After a couple of minutes’ walk from the vaporetto stop at Mercato di Rialto, I reach the smooth, terracotta-coloured exterior of Hotel L’Orologio and its neatly understated L’O logo painted above the door. The perfectly groomed receptionist apologetically tells me that my room isn’t ready (which isn’t surprising, because I’m arriving from an absurdly early flight), but he tells me to take a seat in the sleek lounge while he orders me an espresso. In keeping with the property’s name, which literally translates as The Clock Hotel, timepieces figure in all sorts of witty and elegant ways. The designers seem to have realised that clocks can make fantastic works of art, and they’re all over the interior.
Rialto fish and vegetable market, which is a few paces from the hotel, is one of the best Venetian sights to have on your doorstep. The hotel is in the San Polo district, one of the few central neighbourhoods to have escaped the rampant tourism that plagues the area around Piazza San Marco. Here, you can still find cafes that cater for the dwindling number of true Venetians. San Polo is my favourite district of Venice.
My room is a cocoon of deep-red walls, a massive, pleated red velvet wall covering, red leather chairs, black wooden floors, red Murano-glass tables and, as with all the rooms, clock-fixated artwork. The brown marble bathroom has a rainforest shower in its compact bath. All very stylish, if a little dark. When I open the curtains, I’m greeted with the sight of the Grand Canal. I’m on the fourth floor, which also has an adorable little communal terrace overlooking the peaceful courtyard garden, with tables, chairs and mini sun loungers.

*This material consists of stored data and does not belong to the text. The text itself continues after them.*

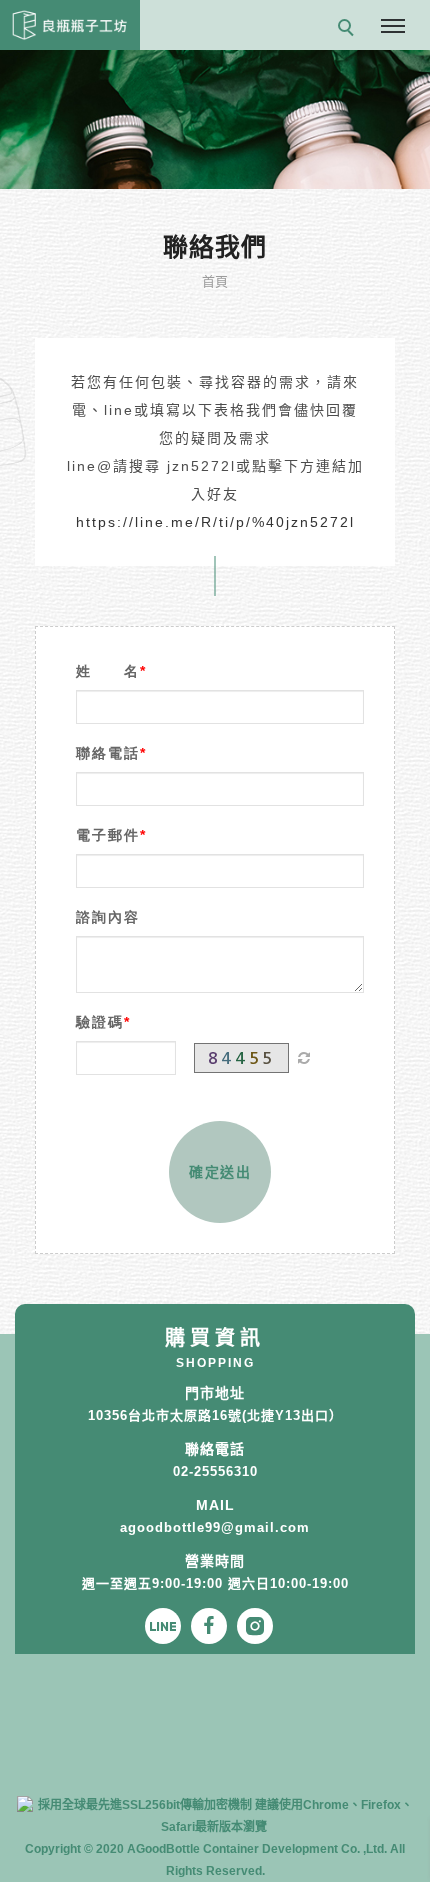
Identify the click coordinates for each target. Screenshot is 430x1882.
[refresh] (304, 1058)
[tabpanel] (215, 119)
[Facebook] (214, 1626)
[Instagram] (260, 1626)
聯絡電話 (108, 753)
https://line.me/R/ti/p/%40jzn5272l (215, 522)
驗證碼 (100, 1022)
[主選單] (393, 27)
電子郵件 (108, 835)
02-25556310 (215, 1471)
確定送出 (220, 1172)
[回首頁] (70, 25)
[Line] (168, 1626)
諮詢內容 (108, 917)
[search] (349, 30)
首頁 (215, 281)
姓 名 (108, 671)
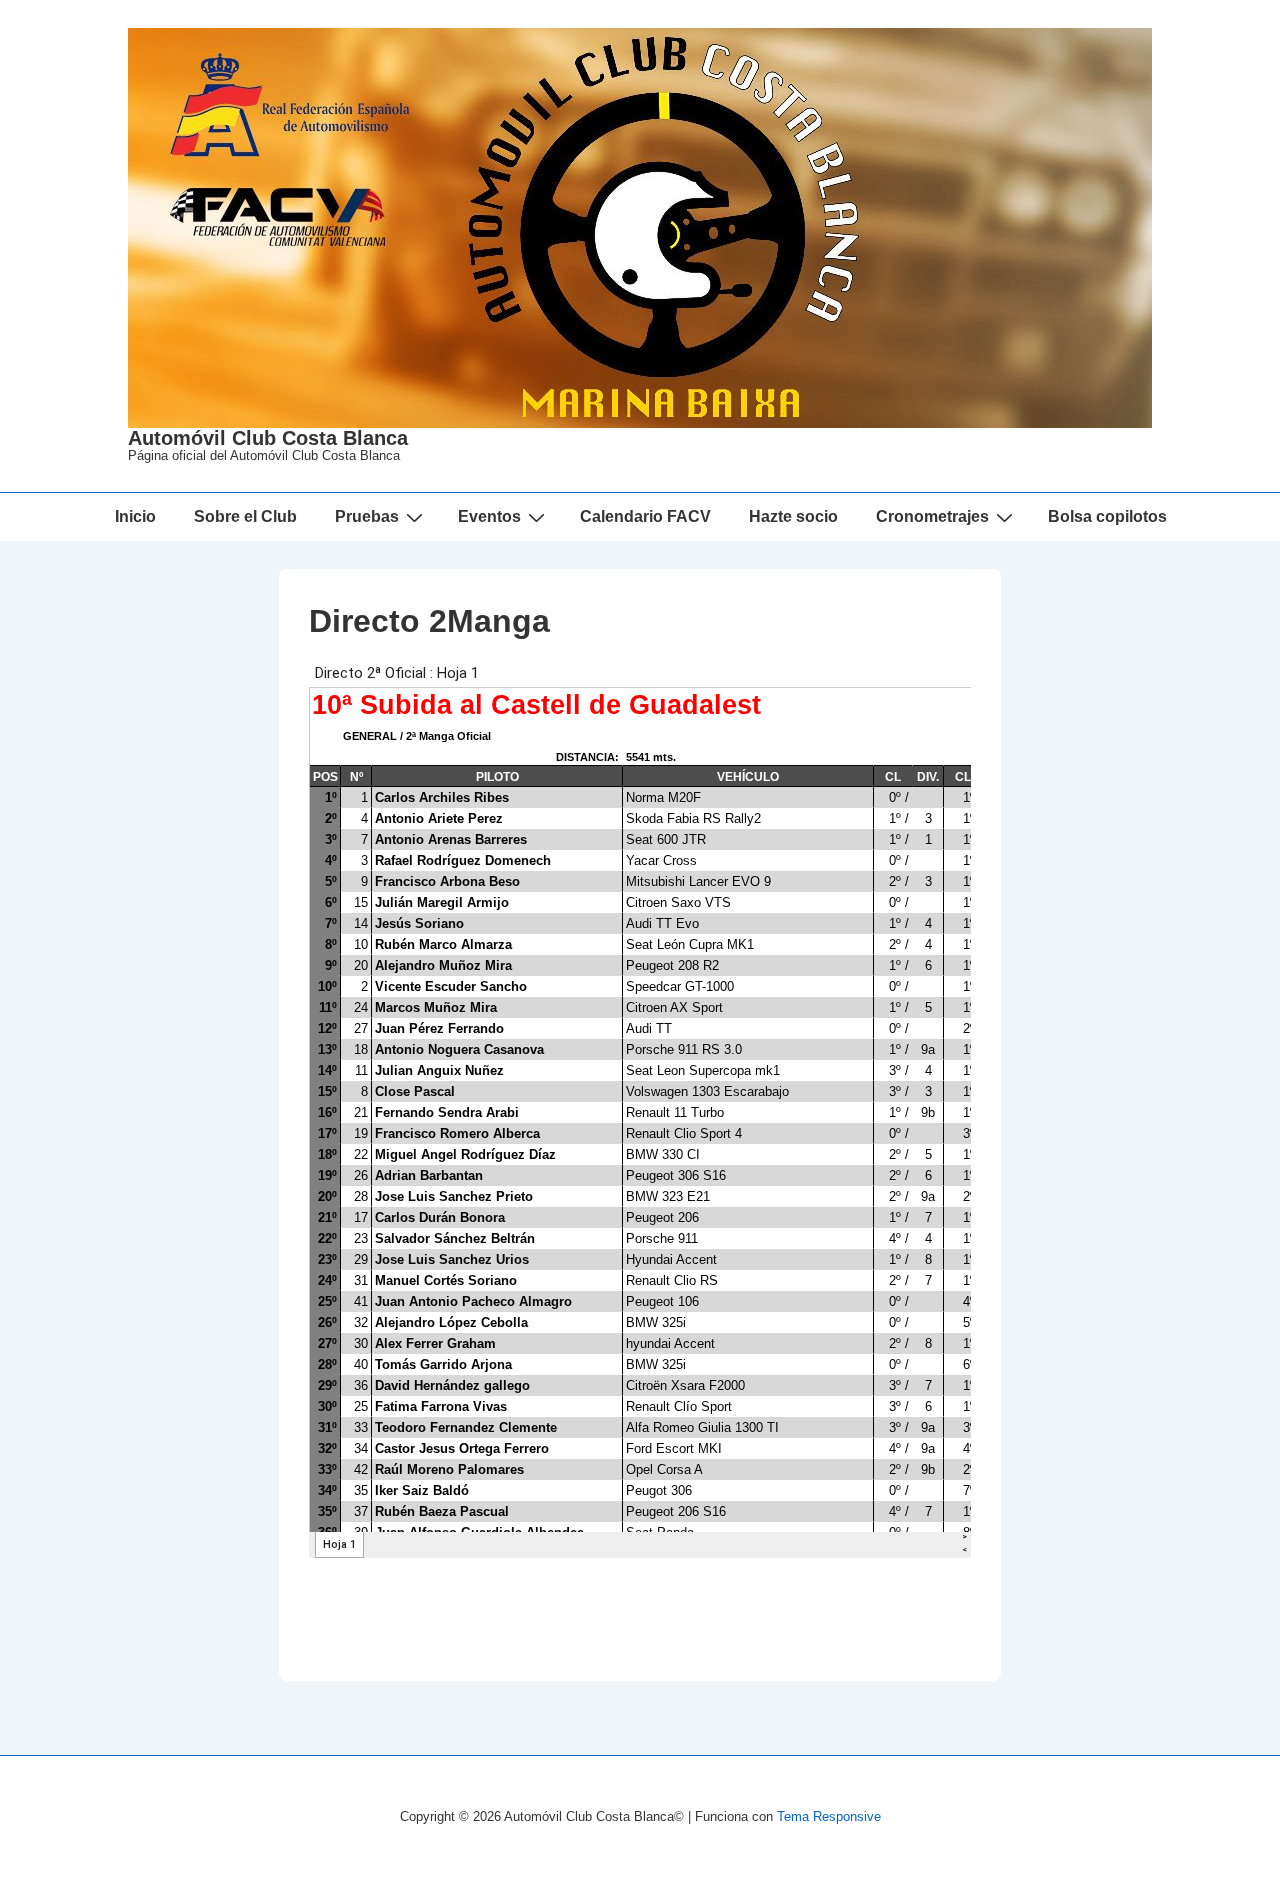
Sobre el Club (245, 516)
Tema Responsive (829, 1816)
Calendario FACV (645, 516)
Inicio (135, 516)
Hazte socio (793, 516)
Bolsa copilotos (1107, 516)
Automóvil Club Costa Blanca (268, 438)
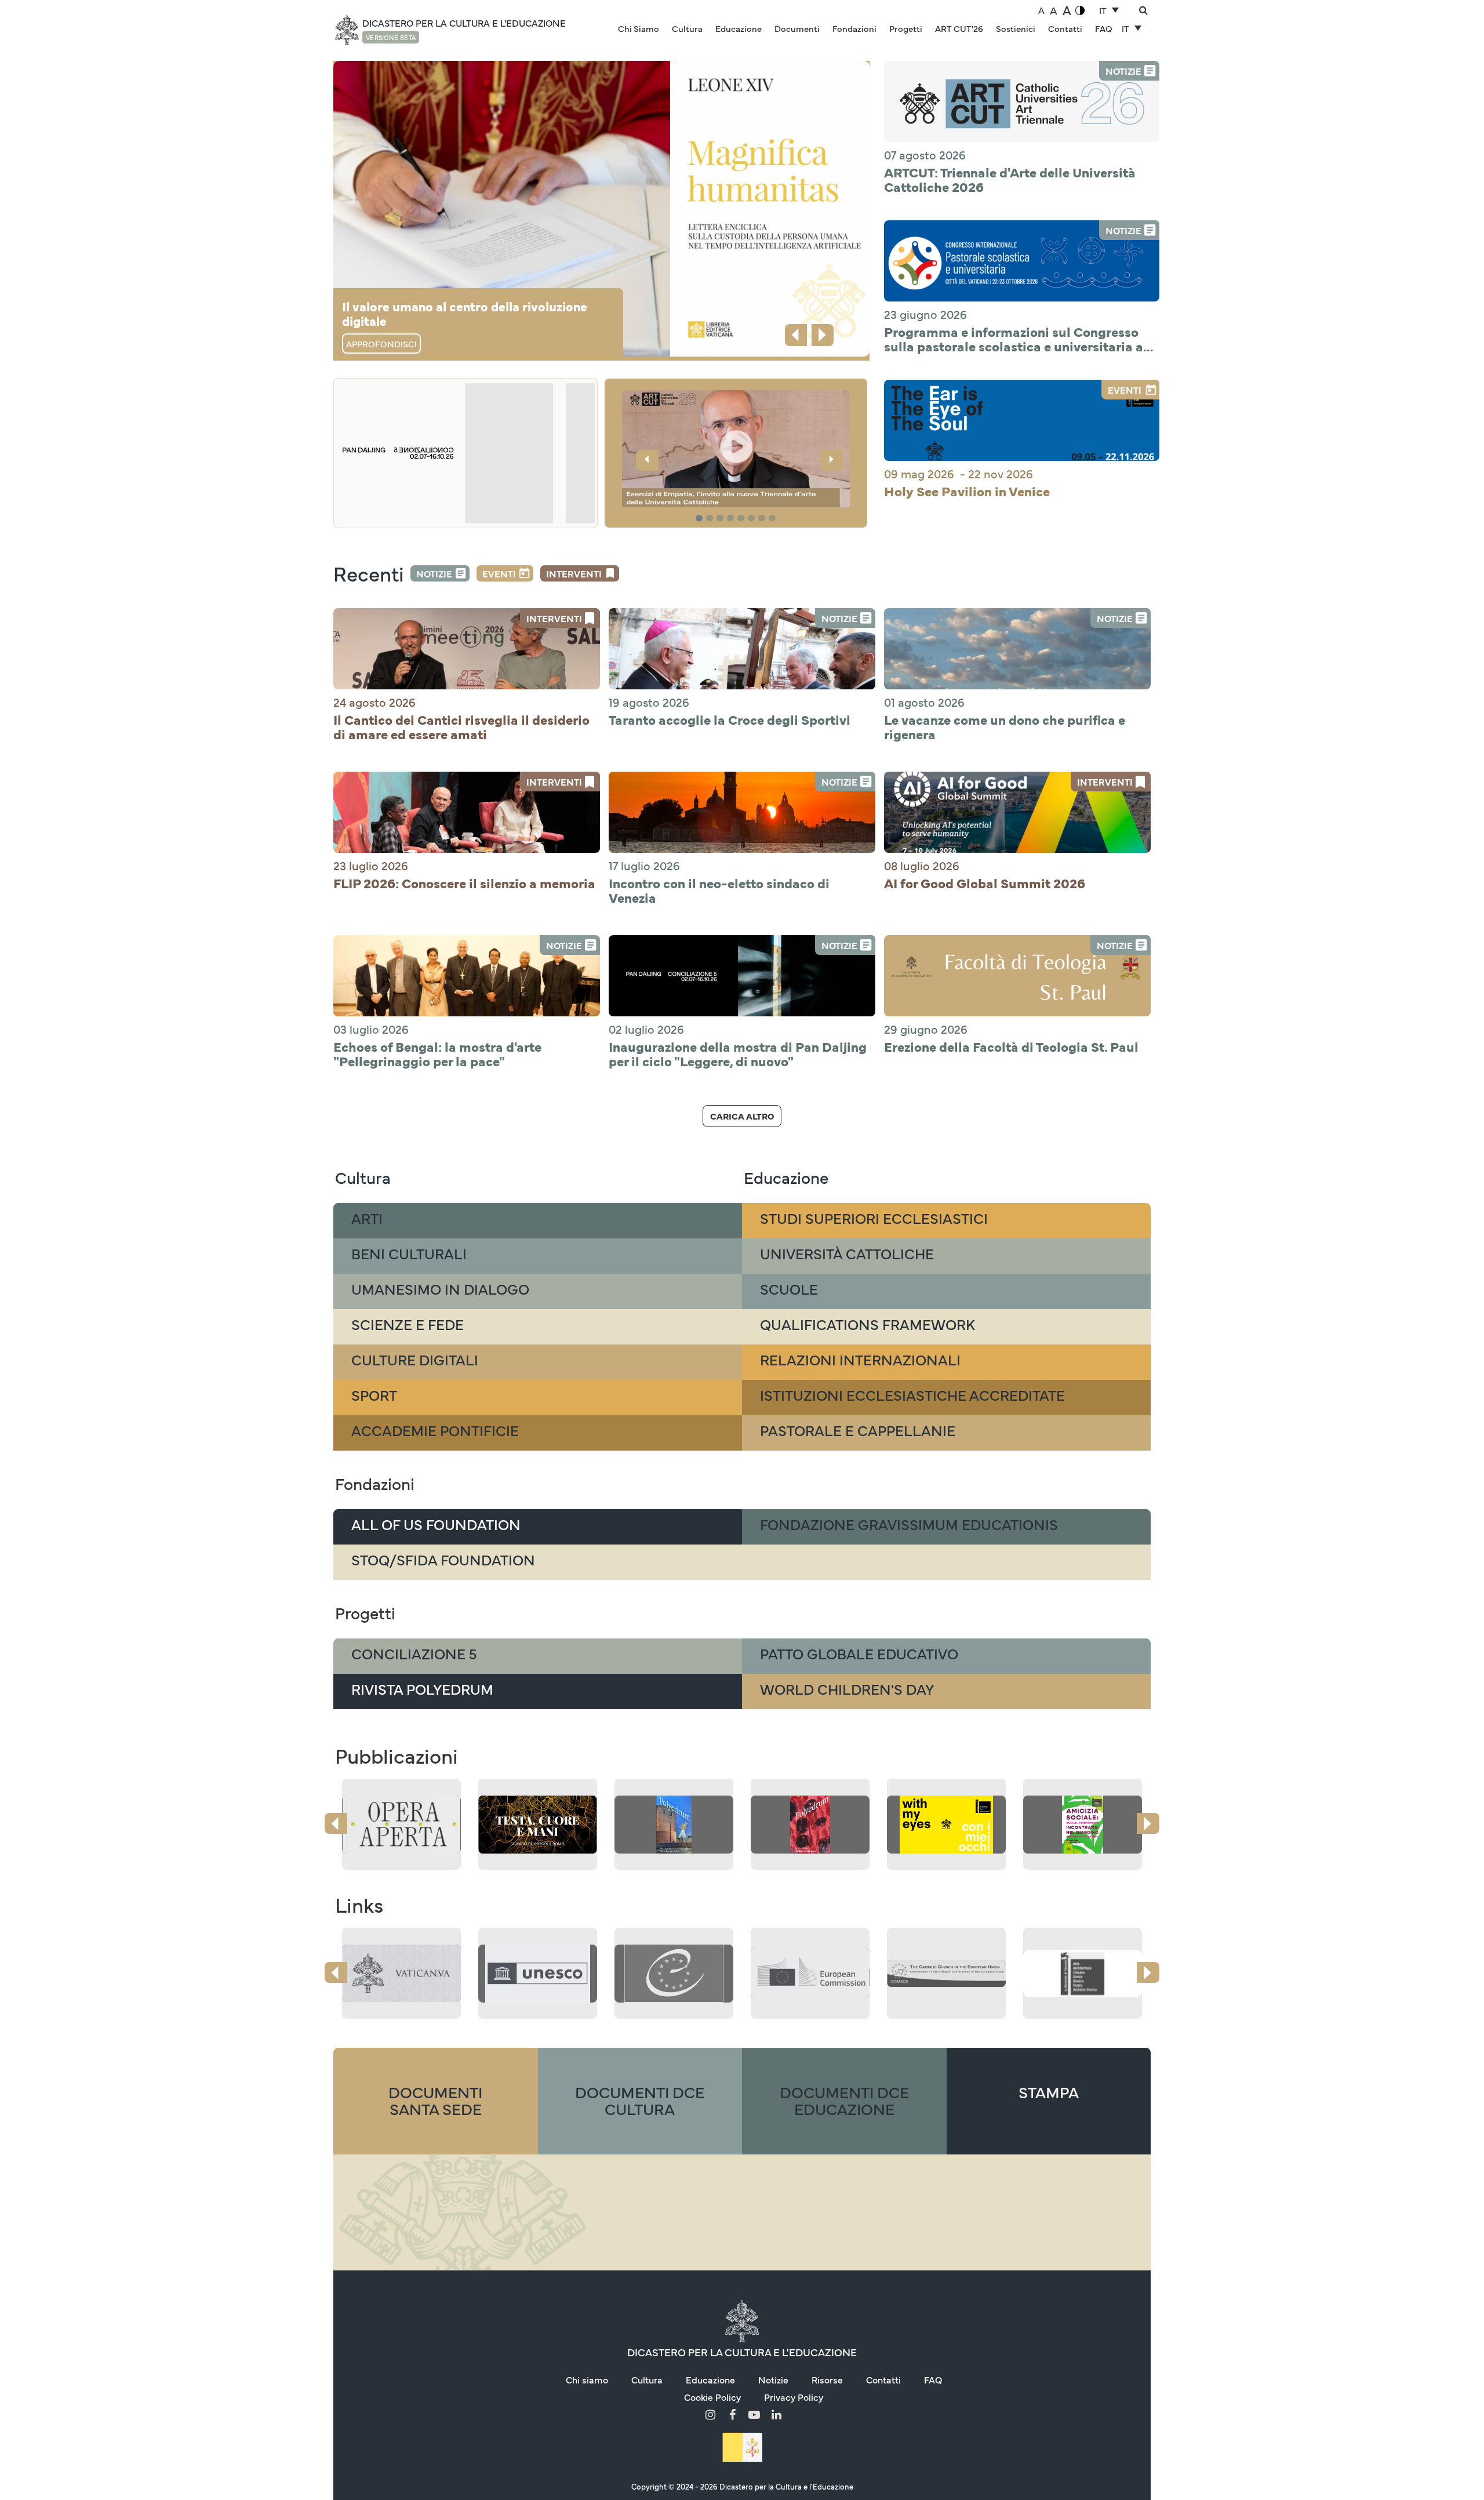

Staff members are helpful and courteous, and all have an excellent knowledge of English, in case your Italian isn’t up to scratch.
Although the place oozes sophistication, it doesn’t make you feel scruffy. Guests come from all over the world, but North Americans appear to dominate during my stay.
The kitchen serves nibbles during early evening drinks, but there’s no proper restaurant. The breakfast buffet is small but very good, with a tasty selection of Italian cheeses, cold meats, breads and eggs. There’s plenty of fruit and healthy smoothies and, this being Italy, an obligatory offering of cakes.
Waking up to a view of the Grand Canal is glorious. And even if you haven’t got a canal-side room, the hotel’s location, in one of Venice’s buzziest districts, is superb.
Stylish as my room is, its dark interior leaves me groping around in the gloom at times. Conversely, when sunshine pours in through the windows, the effect is blinding because of the overly dark walls. The minibar must have been designed to go into a cupboard, because it has a light that never goes out – annoying when you’re trying to sleep.
A classy hotel in a great location near all the big sights, but removed from the tourist hordes.
The bottom line
Double rooms at the Hotel L'Orologio (www.hotelorologiovenezia.com) cost from €200 (Dh826) per night, including breakfast.
This review was done at the invitation of the hotel.